Each line of the listing must be set down exactly as it stands.

--- Extracted information ---

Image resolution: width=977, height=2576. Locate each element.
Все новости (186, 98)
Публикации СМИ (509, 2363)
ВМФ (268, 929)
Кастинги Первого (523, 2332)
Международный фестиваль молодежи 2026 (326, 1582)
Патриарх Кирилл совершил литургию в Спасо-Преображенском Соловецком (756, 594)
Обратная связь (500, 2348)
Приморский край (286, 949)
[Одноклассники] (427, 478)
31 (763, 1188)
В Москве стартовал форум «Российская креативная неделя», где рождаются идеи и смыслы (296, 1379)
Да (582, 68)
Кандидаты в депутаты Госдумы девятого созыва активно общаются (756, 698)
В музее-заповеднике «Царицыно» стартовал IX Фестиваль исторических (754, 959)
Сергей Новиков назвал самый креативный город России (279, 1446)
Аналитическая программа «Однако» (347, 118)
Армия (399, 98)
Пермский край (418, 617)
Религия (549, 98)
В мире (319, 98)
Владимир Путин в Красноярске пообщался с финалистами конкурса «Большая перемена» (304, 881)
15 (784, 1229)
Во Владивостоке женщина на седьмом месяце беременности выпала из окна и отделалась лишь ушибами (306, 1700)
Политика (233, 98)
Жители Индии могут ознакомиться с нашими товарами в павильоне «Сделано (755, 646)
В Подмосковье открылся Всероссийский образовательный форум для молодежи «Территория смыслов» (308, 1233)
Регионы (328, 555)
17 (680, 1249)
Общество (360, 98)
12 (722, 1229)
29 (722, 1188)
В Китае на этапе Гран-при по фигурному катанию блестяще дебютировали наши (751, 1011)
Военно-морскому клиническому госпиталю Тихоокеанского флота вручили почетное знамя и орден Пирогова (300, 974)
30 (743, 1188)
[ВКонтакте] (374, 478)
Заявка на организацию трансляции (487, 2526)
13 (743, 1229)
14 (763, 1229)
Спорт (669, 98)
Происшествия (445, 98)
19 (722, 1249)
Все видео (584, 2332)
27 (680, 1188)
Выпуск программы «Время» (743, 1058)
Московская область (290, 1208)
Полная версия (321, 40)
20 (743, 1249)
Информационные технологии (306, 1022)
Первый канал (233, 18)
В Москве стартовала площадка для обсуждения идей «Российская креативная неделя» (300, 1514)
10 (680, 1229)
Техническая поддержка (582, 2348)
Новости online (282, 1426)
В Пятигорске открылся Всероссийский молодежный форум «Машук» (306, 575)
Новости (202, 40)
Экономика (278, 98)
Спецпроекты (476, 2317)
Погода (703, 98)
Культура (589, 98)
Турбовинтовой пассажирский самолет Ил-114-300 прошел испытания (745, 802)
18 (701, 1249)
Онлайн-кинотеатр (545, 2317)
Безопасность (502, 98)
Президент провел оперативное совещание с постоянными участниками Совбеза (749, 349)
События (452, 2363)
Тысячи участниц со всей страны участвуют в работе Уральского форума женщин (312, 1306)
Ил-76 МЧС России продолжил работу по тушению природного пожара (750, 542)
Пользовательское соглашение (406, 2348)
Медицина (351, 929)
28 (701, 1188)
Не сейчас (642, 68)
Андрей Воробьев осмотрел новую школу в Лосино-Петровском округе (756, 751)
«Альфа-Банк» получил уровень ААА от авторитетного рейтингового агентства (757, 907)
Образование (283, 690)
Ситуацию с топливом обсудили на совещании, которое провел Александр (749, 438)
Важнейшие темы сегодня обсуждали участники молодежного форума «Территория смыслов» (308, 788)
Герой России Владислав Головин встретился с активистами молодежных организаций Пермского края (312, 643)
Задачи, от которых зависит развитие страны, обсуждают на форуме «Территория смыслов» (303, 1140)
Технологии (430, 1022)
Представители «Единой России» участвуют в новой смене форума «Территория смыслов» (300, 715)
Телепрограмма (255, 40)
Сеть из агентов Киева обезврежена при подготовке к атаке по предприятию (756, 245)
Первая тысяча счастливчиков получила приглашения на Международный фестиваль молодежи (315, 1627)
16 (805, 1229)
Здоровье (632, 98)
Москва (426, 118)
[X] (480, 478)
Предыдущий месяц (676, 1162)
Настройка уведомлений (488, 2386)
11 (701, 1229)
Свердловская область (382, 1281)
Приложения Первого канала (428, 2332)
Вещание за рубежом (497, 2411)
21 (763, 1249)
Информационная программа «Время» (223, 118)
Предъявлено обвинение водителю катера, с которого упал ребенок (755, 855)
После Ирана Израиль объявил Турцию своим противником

---

• Response below:
Image resolution: width=977, height=2576. Locate each element.
Все новости (186, 98)
Публикации СМИ (509, 2363)
ВМФ (268, 929)
Кастинги Первого (523, 2332)
Международный фестиваль молодежи 2026 (326, 1582)
Патриарх Кирилл совершил литургию в Спасо-Преображенском Соловецком (756, 594)
Обратная связь (500, 2348)
Приморский край (286, 949)
[Одноклассники] (427, 478)
31 (763, 1188)
В Москве стартовал форум «Российская креативная неделя», где рождаются идеи и смыслы (296, 1379)
Да (582, 68)
Кандидаты в депутаты Госдумы девятого созыва активно общаются (756, 698)
В музее-заповеднике «Царицыно» стартовал IX Фестиваль исторических (754, 959)
Сергей Новиков назвал самый креативный город России (279, 1446)
Аналитическая программа «Однако» (347, 118)
Армия (399, 98)
Пермский край (418, 617)
Религия (549, 98)
В мире (319, 98)
Владимир Путин в Красноярске пообщался с финалистами конкурса «Большая перемена» (304, 881)
15 (784, 1229)
Во Владивостоке женщина на седьмом месяце беременности выпала из окна и отделалась лишь ушибами (306, 1700)
Политика (233, 98)
Жители Индии могут ознакомиться с нашими товарами в павильоне «Сделано (755, 646)
В Подмосковье открылся Всероссийский образовательный форум для молодежи «Территория смыслов» (308, 1233)
Регионы (328, 555)
17 (680, 1249)
Общество (360, 98)
12 (722, 1229)
29 (722, 1188)
В Китае на этапе Гран-при по фигурному катанию блестяще дебютировали наши (751, 1011)
Военно-морскому клиническому госпиталю Тихоокеанского флота вручили почетное знамя и орден Пирогова (300, 974)
30 (743, 1188)
[ВКонтакте] (374, 478)
Заявка на организацию трансляции (487, 2526)
13 (743, 1229)
14 (763, 1229)
Спорт (669, 98)
Происшествия (445, 98)
19 (722, 1249)
Все видео (584, 2332)
27 (680, 1188)
Выпуск программы «Время» (743, 1058)
Московская область (290, 1208)
Полная версия (321, 40)
20 (743, 1249)
Информационные технологии (306, 1022)
Первый канал (233, 18)
В Москве стартовала площадка для обсуждения идей «Российская креативная неделя» (300, 1514)
10 (680, 1229)
Техническая поддержка (582, 2348)
Новости online (282, 1426)
В Пятигорске открылся Всероссийский молодежный форум «Машук» (306, 575)
Новости (202, 40)
Экономика (278, 98)
Спецпроекты (476, 2317)
Погода (703, 98)
Культура (589, 98)
Турбовинтовой пассажирский самолет Ил-114-300 прошел испытания (745, 802)
18 (701, 1249)
Онлайн-кинотеатр (545, 2317)
Безопасность (502, 98)
Президент провел оперативное совещание с постоянными участниками Совбеза (749, 349)
События (452, 2363)
Тысячи участниц со всей страны участвуют в работе Уральского форума женщин (312, 1306)
Ил-76 МЧС России продолжил работу по тушению природного пожара (750, 542)
Пользовательское соглашение (406, 2348)
Медицина (351, 929)
28 (701, 1188)
Не сейчас (642, 68)
Андрей Воробьев осмотрел новую школу в Лосино-Петровском округе (756, 751)
«Альфа-Банк» получил уровень ААА от авторитетного рейтингового агентства (757, 907)
Образование (283, 690)
Ситуацию с топливом обсудили на совещании, которое провел Александр (749, 438)
Важнейшие темы сегодня обсуждали участники молодежного форума «Территория смыслов» (308, 788)
Герой России Владислав Головин встретился с активистами молодежных организаций Пермского края (312, 643)
Задачи, от которых зависит развитие страны, обсуждают на форуме «Территория смыслов» (303, 1140)
Технологии (430, 1022)
Представители «Единой России» участвуют в новой смене форума «Территория смыслов» (300, 715)
Телепрограмма (255, 40)
Сеть из агентов Киева обезврежена при подготовке к атаке по предприятию (756, 245)
Первая тысяча счастливчиков получила приглашения на Международный фестиваль молодежи (315, 1627)
16 (805, 1229)
Здоровье (632, 98)
Москва (426, 118)
[X] (480, 478)
Предыдущий месяц (676, 1162)
Настройка уведомлений (488, 2386)
11 (701, 1229)
Свердловская область (382, 1281)
Приложения Первого канала (428, 2332)
Вещание за рубежом (497, 2411)
21 (763, 1249)
Информационная программа «Время» (223, 118)
Предъявлено обвинение водителю катера, с которого упал ребенок (755, 855)
После Ирана Израиль объявил Турцию своим противником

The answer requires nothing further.